# [Activity]
Transcribe exactly, please, the line bearing "Click the Synthèse download icon" and all later lines through the end of the records, with the pictures left out.
··· Data shown ···
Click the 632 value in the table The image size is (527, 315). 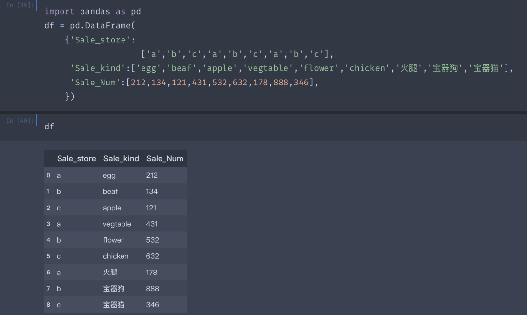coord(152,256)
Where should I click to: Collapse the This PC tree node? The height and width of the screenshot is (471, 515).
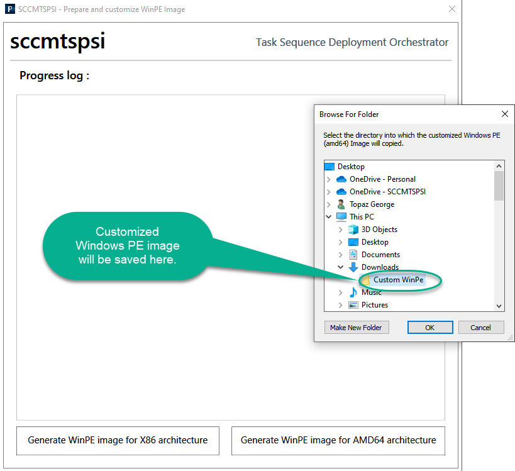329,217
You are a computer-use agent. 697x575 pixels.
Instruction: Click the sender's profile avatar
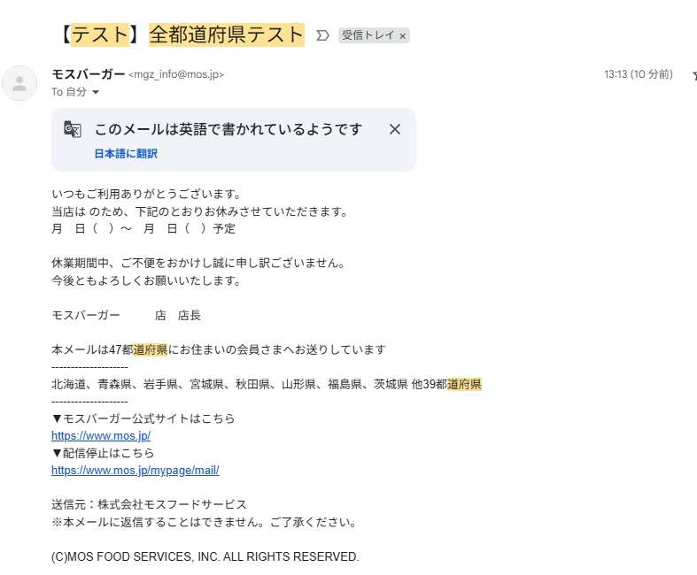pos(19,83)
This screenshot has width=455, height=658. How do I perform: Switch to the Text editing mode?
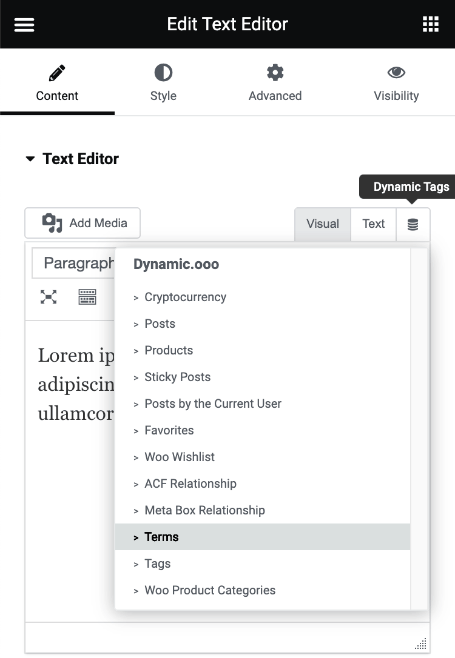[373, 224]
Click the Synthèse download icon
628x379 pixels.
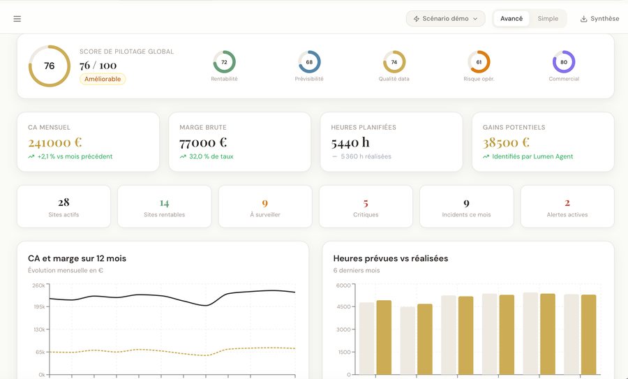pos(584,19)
···
# [Response for this exercise]
Click the Synthèse download icon
628x379 pixels.
pos(584,19)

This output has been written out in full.